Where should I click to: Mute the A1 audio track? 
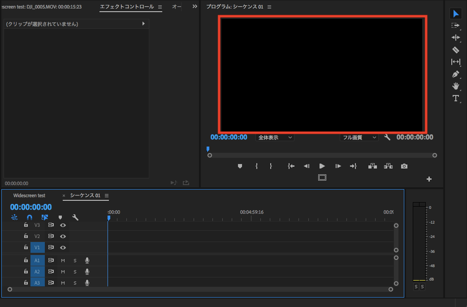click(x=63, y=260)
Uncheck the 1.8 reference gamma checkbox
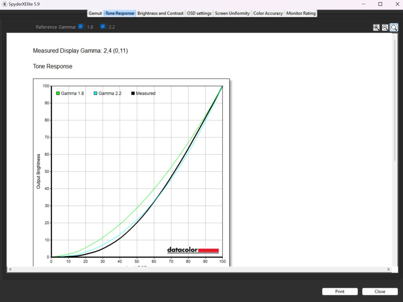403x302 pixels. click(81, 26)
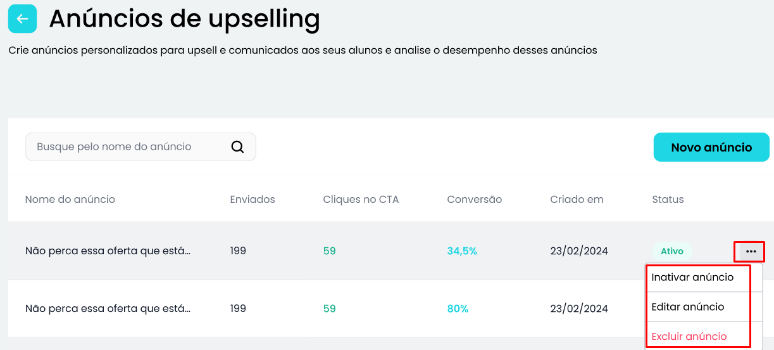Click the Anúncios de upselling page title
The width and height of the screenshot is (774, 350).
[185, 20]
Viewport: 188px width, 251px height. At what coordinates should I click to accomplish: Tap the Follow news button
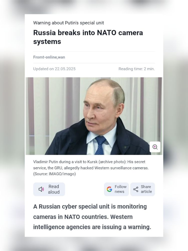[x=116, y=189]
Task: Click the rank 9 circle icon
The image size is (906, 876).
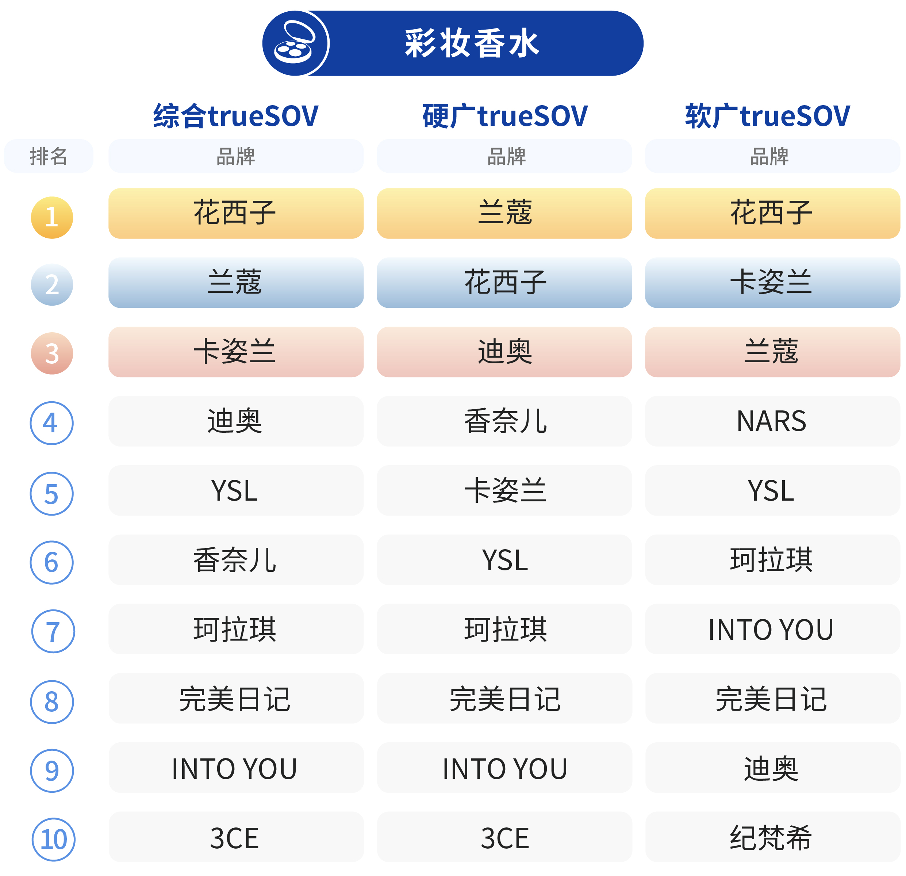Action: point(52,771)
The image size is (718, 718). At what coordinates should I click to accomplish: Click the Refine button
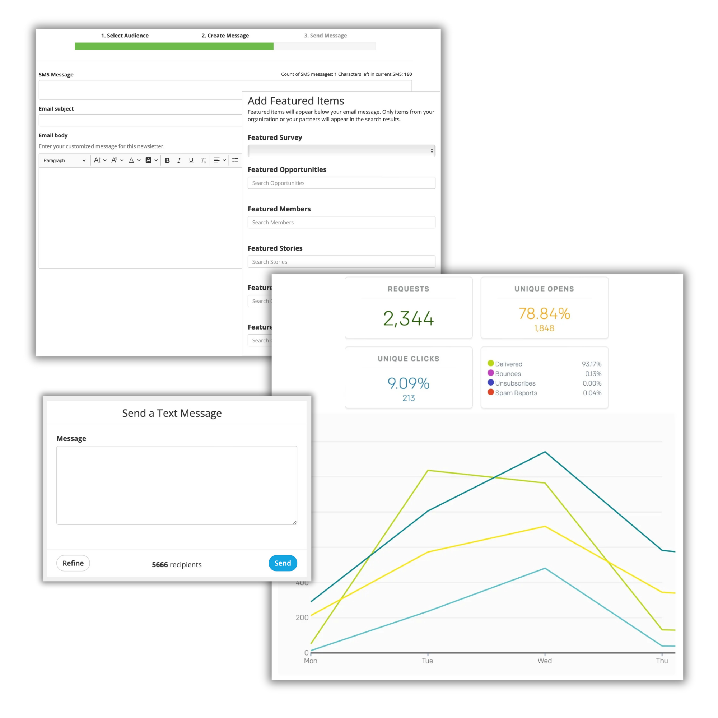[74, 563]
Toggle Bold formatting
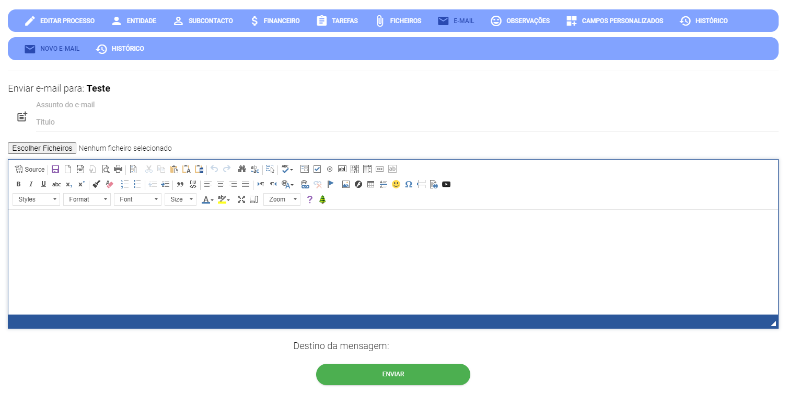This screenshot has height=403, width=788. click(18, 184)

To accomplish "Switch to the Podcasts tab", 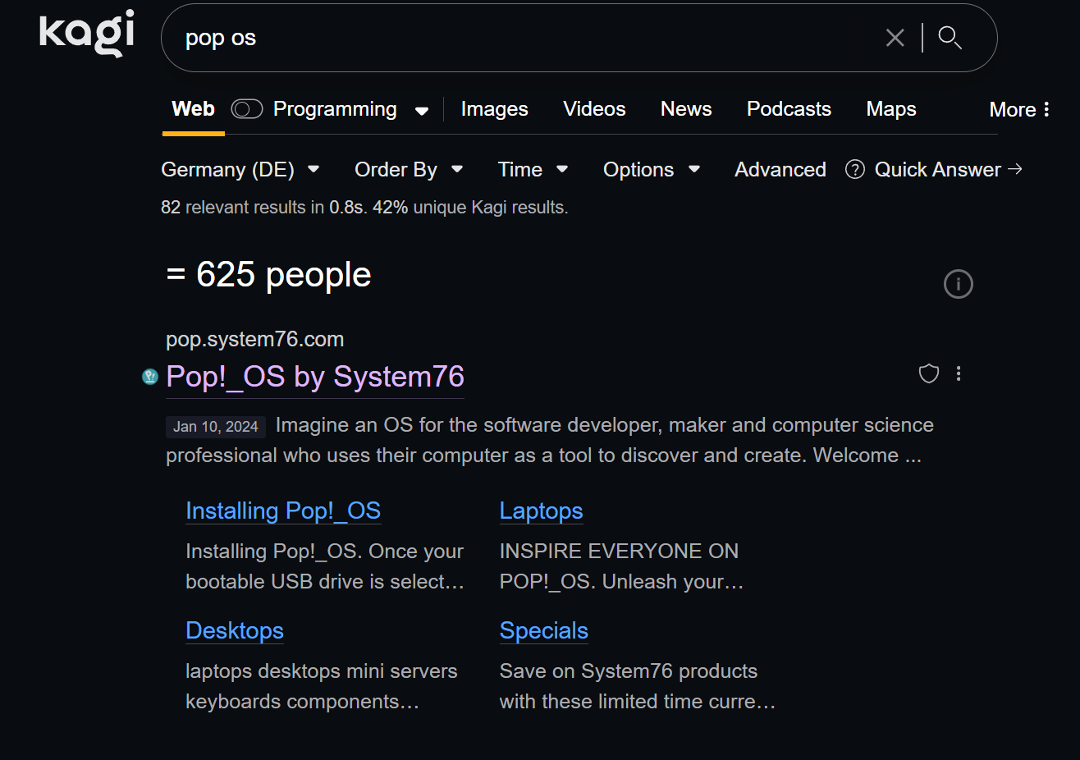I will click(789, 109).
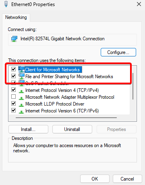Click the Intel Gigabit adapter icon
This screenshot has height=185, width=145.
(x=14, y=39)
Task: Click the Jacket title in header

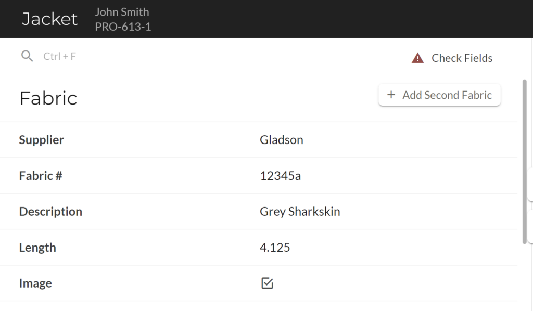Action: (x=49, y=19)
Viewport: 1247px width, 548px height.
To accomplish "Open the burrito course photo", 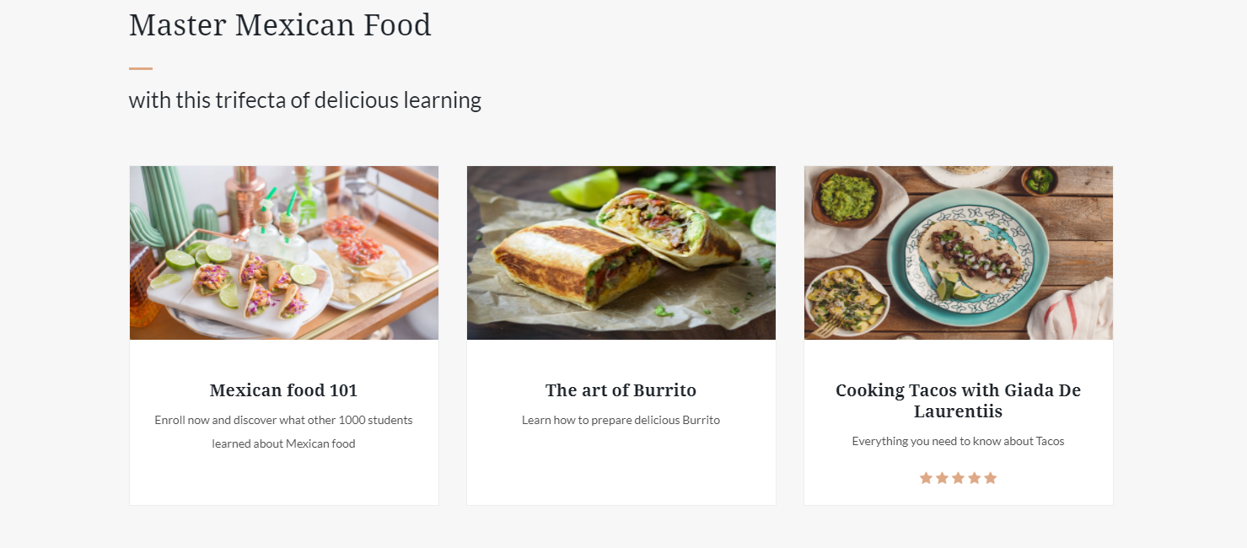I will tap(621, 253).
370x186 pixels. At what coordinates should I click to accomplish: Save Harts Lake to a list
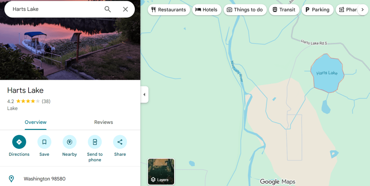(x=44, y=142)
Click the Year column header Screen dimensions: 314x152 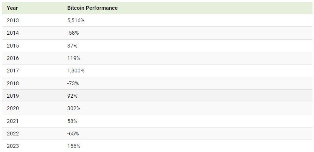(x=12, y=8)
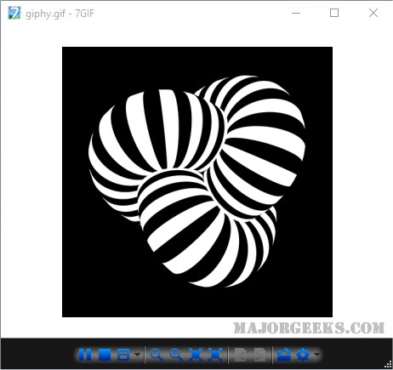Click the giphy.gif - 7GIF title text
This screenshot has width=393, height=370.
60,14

What you have to do -
List every line above that contains the word "size".

Solved problem -
The image size is (906, 876).
The image size is (718, 718). At what coordinates should I click to accomplish: Click the Refine button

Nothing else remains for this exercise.